Art and religion – part 2

In the post below I discussed the intersection of religion, art and politics. The topic came up again this Monday in a Guardian profile of John Tavener by Charlotte Higgins. The word that I would have used to describe his music up until now was 'uninteresting'. Then I read this.

Tavener, though, is fantastically disarming. When he starts talking about his music being written through divine agency and having visions brought on by chatting to Apache medicine men and what a bad idea the Enlightenment was, part of you wants to snort with derision. The other part realises that, however batty it all sounds, he means it, and it's real for him.

Don’t come over all post-modern Charlotte, all of you should snort with derision. It may be real to him, but this does not mean that it is real. It doesn’t sound batty, it is batty. However, thanks to your article I now have a new word for his music – and it isn’t batty – it is Traditionalist.

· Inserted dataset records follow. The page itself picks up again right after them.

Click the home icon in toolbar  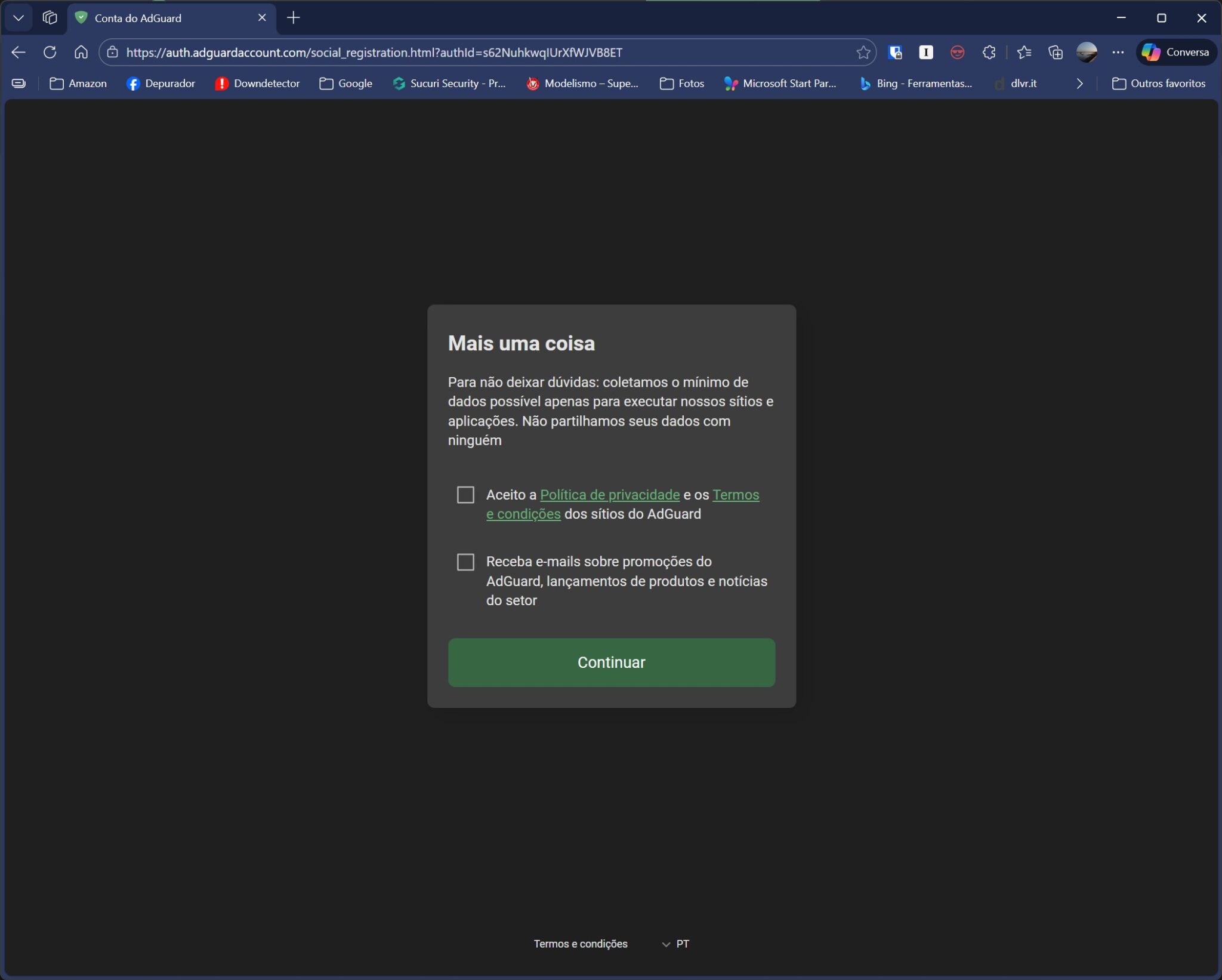81,53
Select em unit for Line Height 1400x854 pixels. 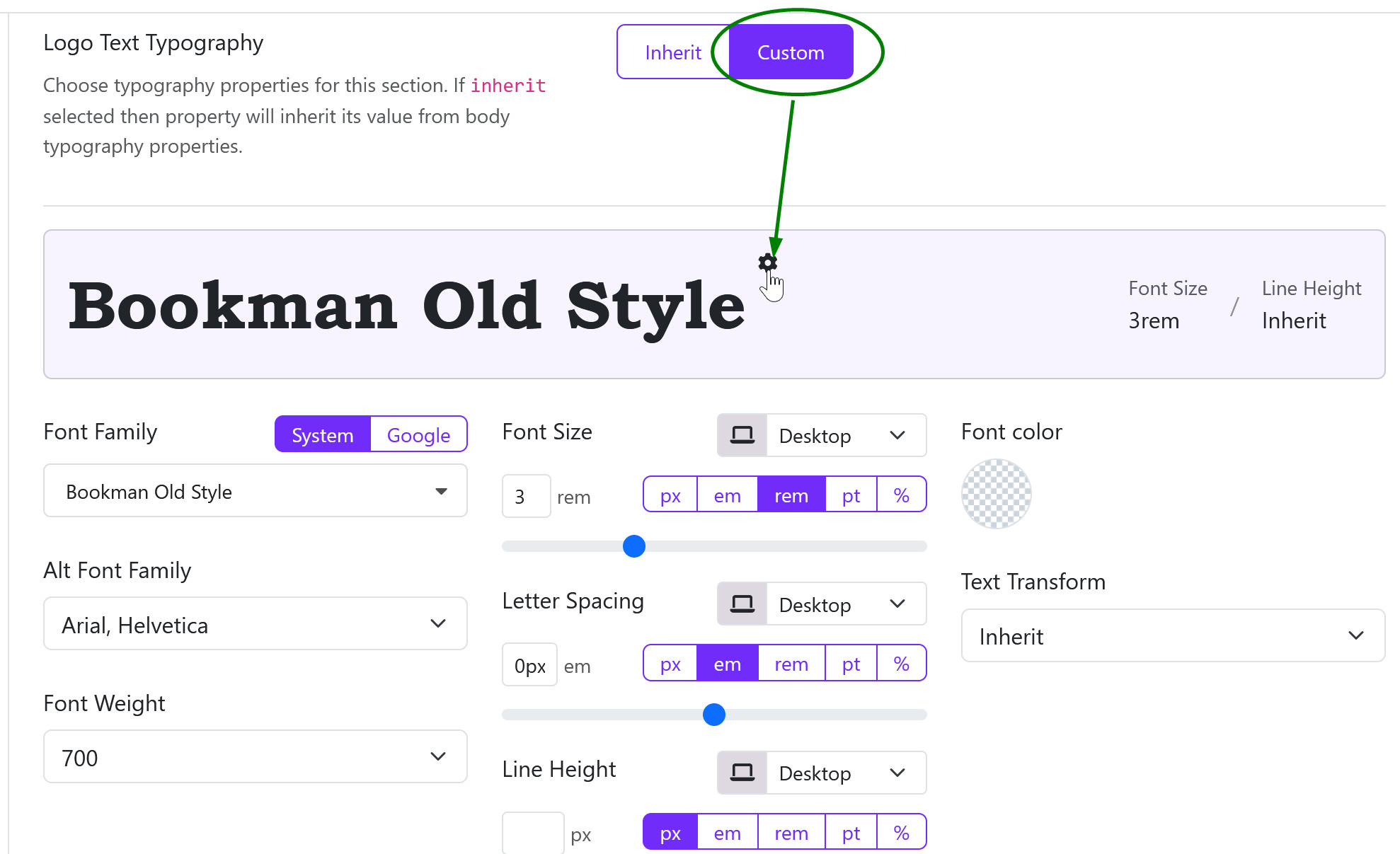727,832
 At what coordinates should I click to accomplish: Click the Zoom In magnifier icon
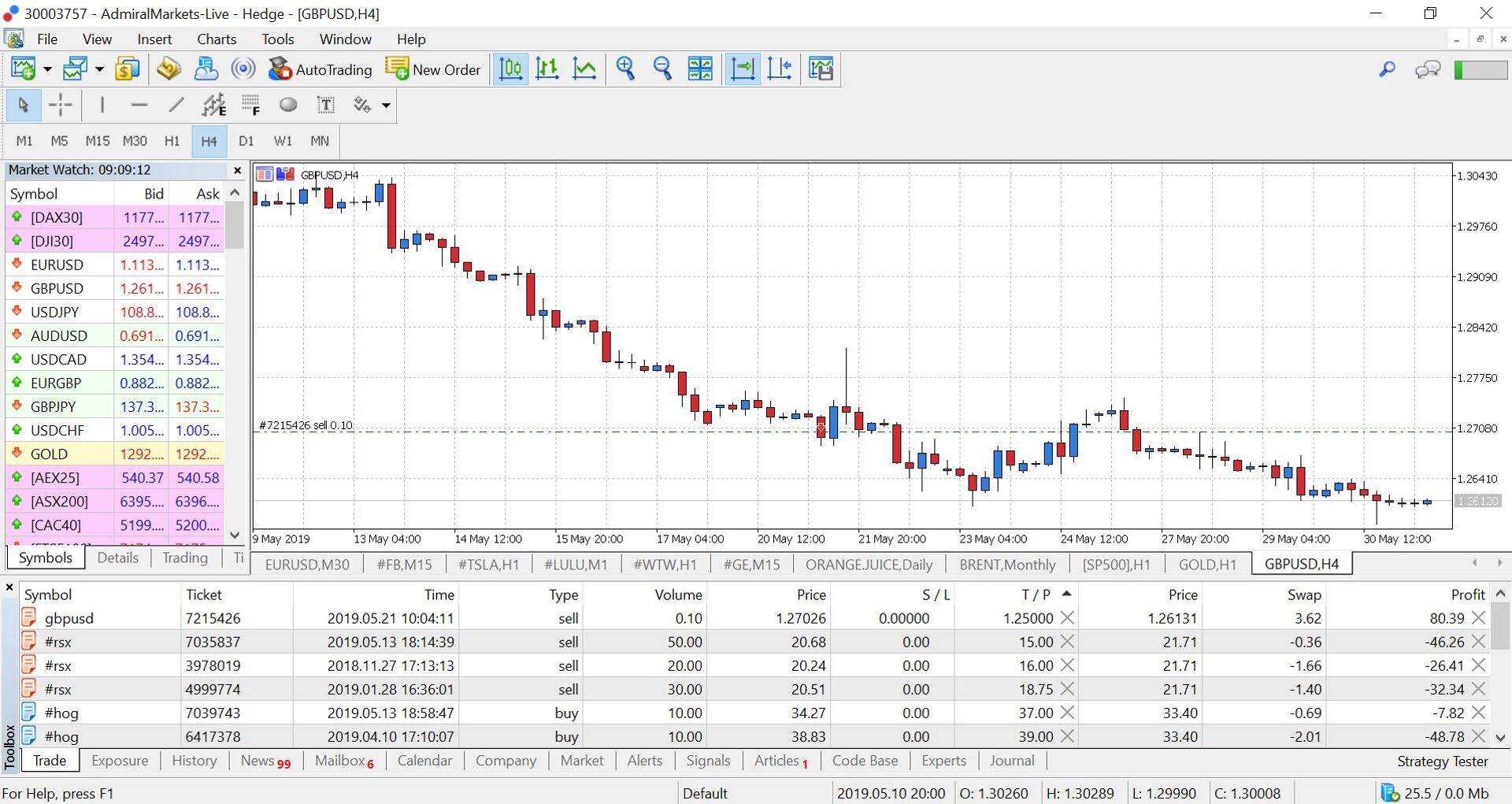(x=625, y=69)
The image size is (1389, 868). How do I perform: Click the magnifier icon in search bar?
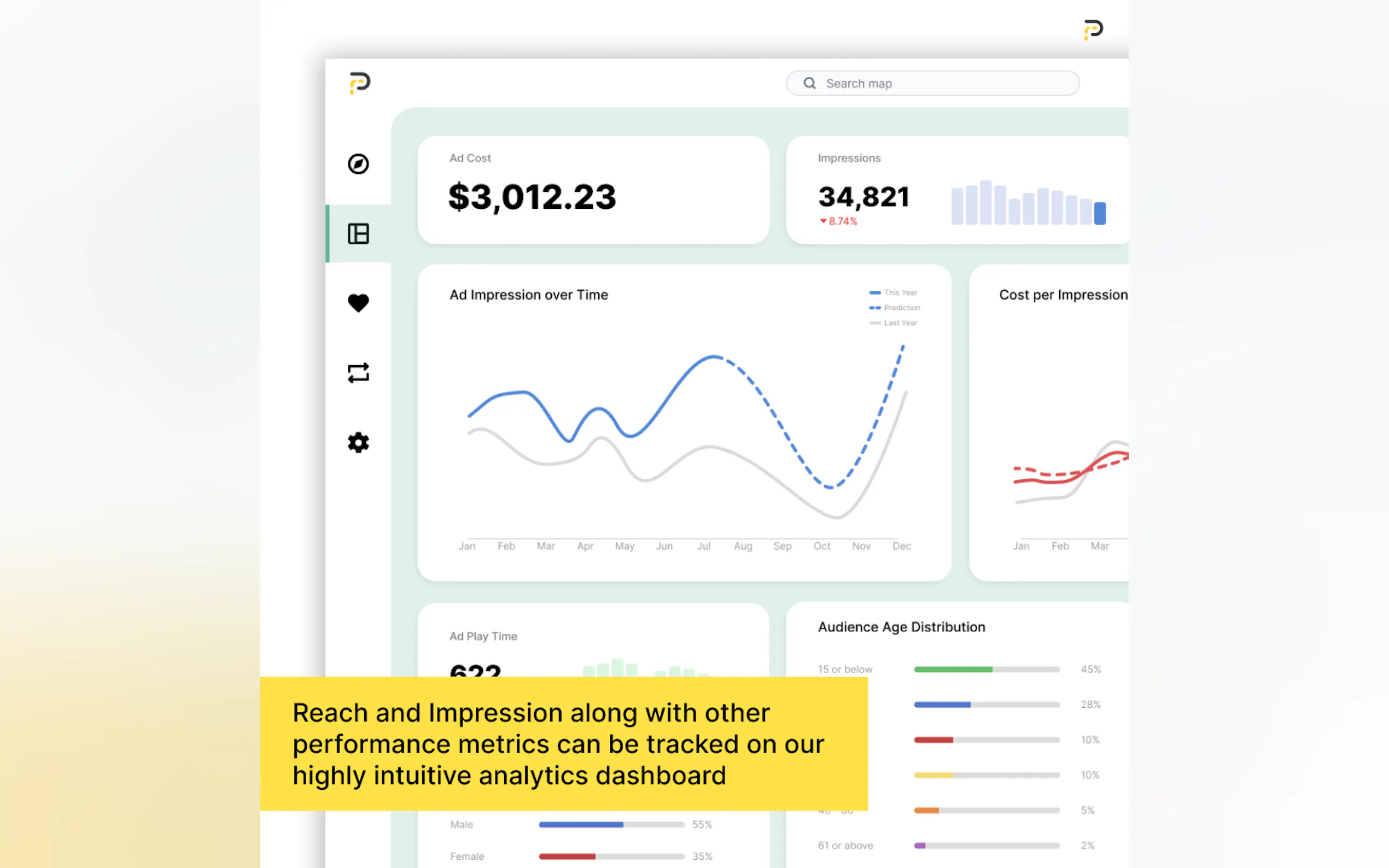pos(810,83)
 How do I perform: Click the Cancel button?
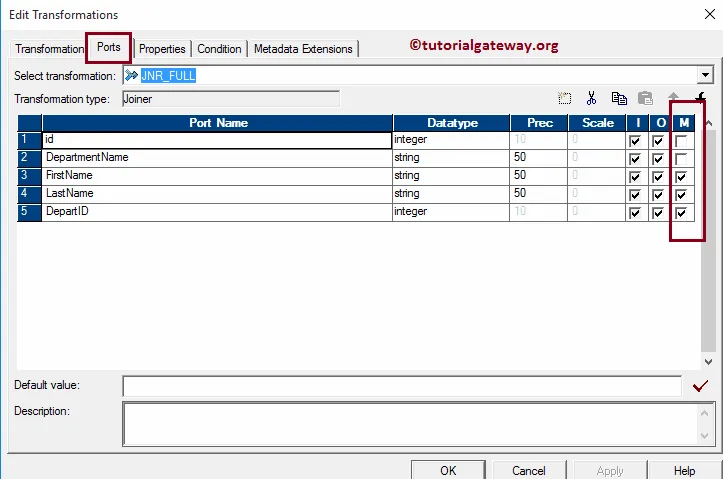point(529,470)
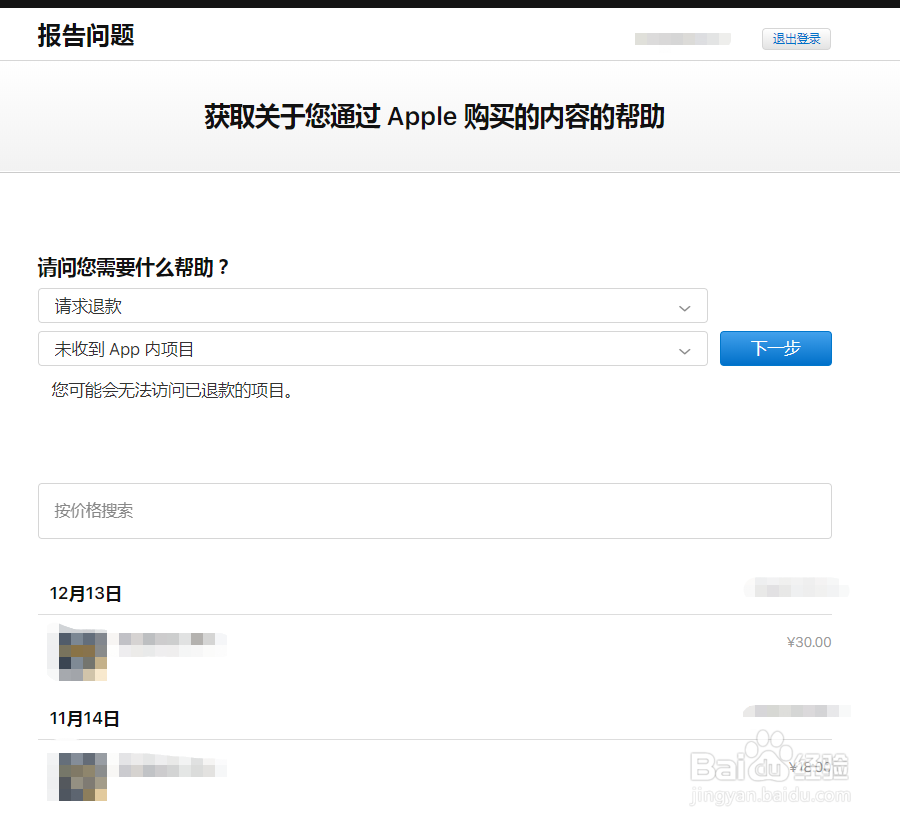900x826 pixels.
Task: Click the blurred app name of the ¥30.00 purchase
Action: 172,645
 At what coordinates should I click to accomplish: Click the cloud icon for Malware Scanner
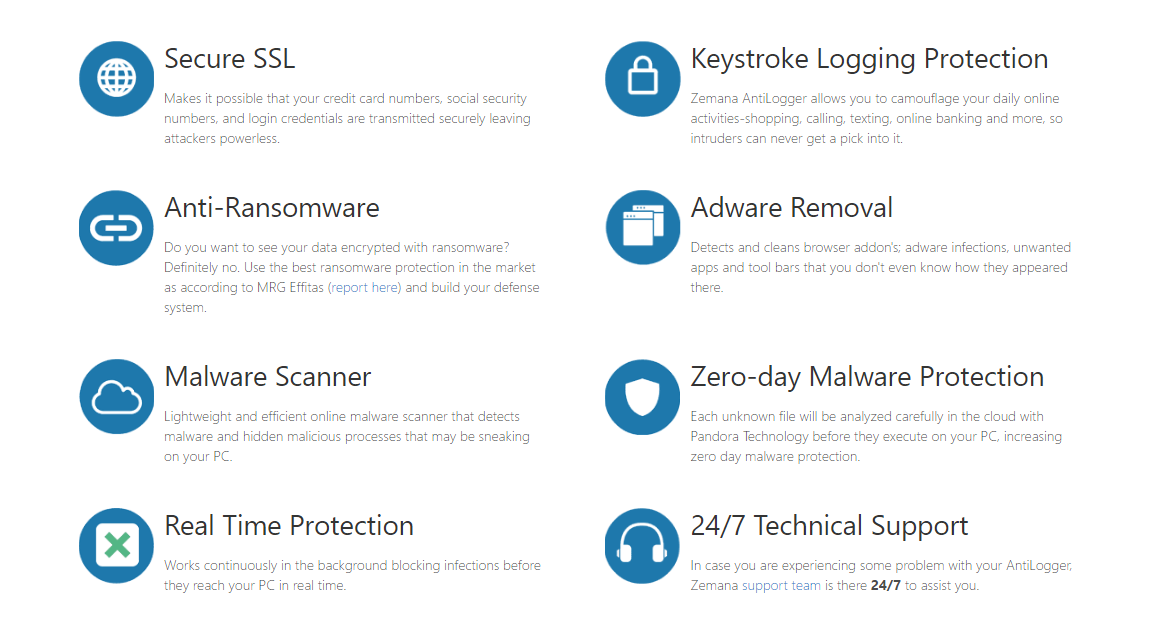(x=116, y=397)
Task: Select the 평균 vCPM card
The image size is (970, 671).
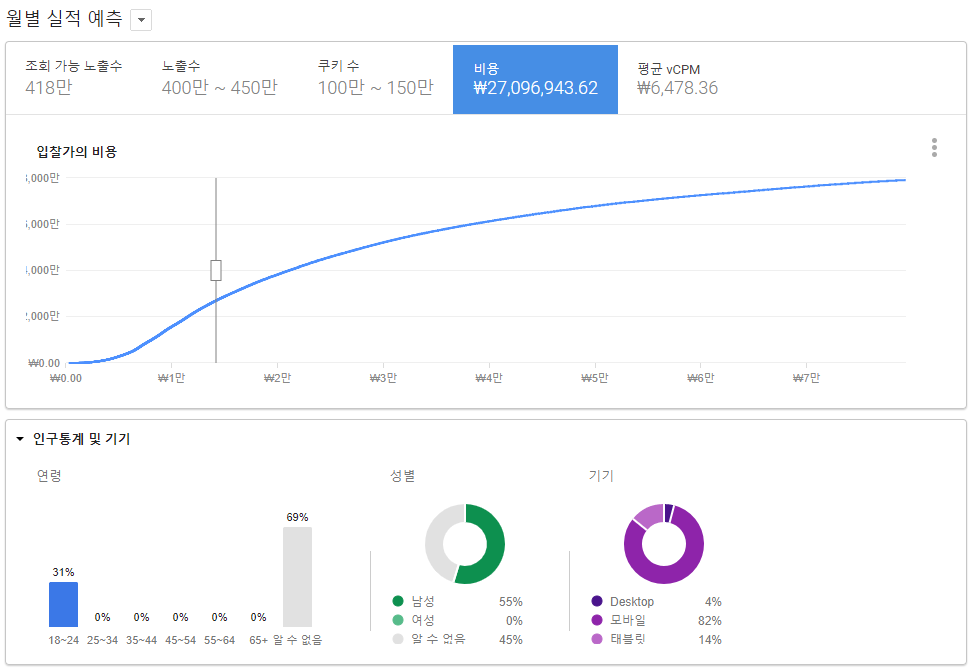Action: point(690,80)
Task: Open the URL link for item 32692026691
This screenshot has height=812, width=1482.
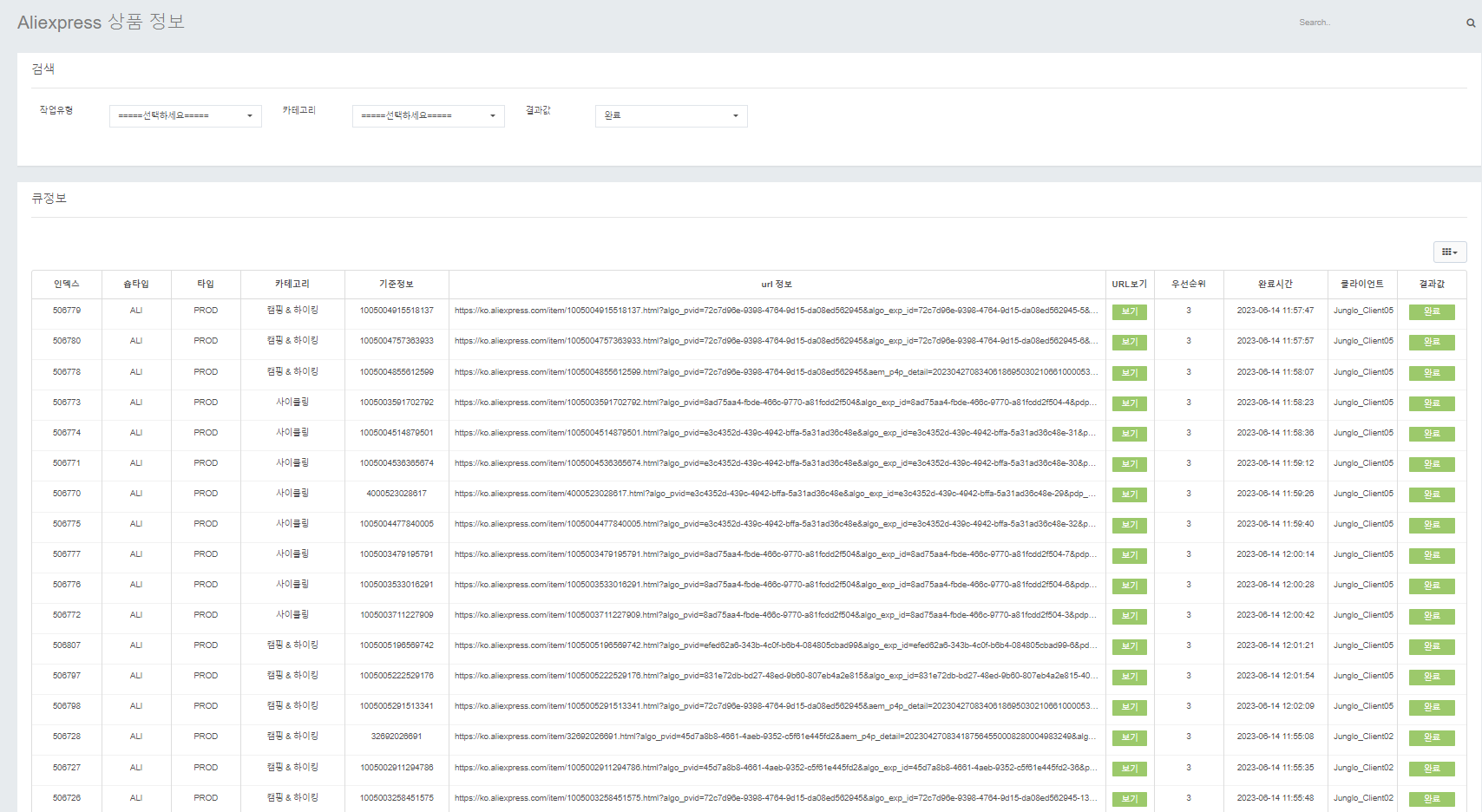Action: [x=775, y=737]
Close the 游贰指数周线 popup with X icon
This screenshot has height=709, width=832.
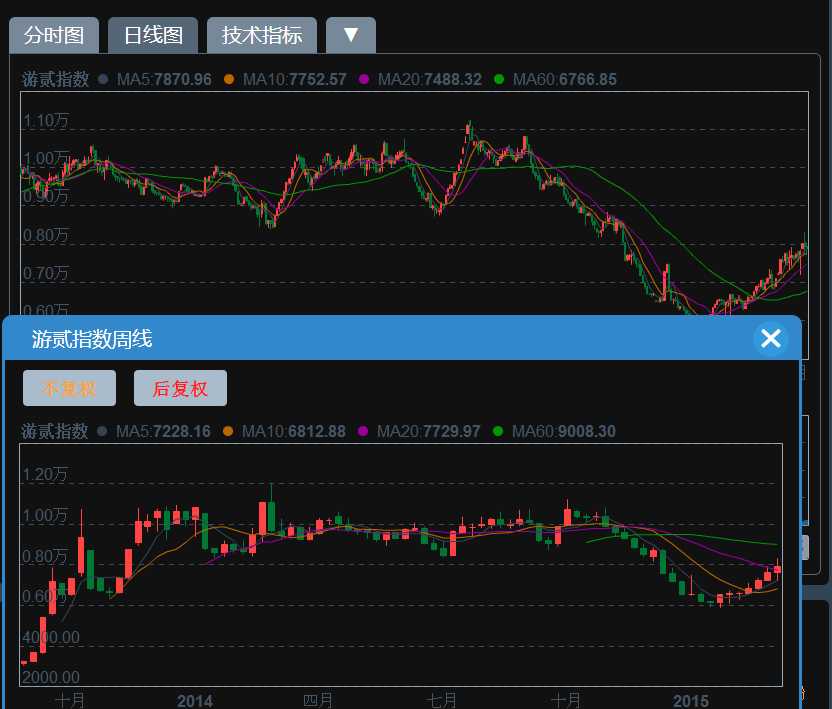[770, 339]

Traditionalism is not well known as an ideology but its influences crop up now and then. Tavener is quite explicit about the link when he is quoted as saying that he “had a kind of vision from the Sufi Frithjof Schuon”. Schuon was an important Traditionalist figure who, in his later years, was obsessed with native Americans, mixing their customs with his bizarre version of Sufi Islam. Tavener also talks of “a visionary to whom the Virgin Mary would appear, always naked”, reflective of Schuon’s Maryamiyya cult and his 'primordial gatherings' when women would dance naked in front of him!

All this might sound like depressing, if harmless, New Age drivel or hippy ramblings, but Traditionalism is an ideology with deep roots and a far more dubious history. Though it is not exclusively right wing, it has had links with the far right, especially Italian Neo-Fascist terrorism, and with fringe Islamist movements. If you want to read more about it there is a super book by Mark Sedgwick, Against the Modern World, which I reviewed for Democratiya here. Sedgwick runs a good web site on Traditionalism too.

Rather than just finding the music tedious, I now understand that there is something sinister underpinning it and my dislike is political as much as artistic.

1 comment:

Graeme said...

Thinking out loud here:

John Tavener is sometimes mentioned alongside Arvo Part, who seems pretty loopy as well, albeit not quite as loopy as talking about Apache medicine men and what not.

Arvo Part is nice to listen to, mind you--it's effectively new age music for sophisticates, but it sounds nice.

I'm not sure what this comment is actually about.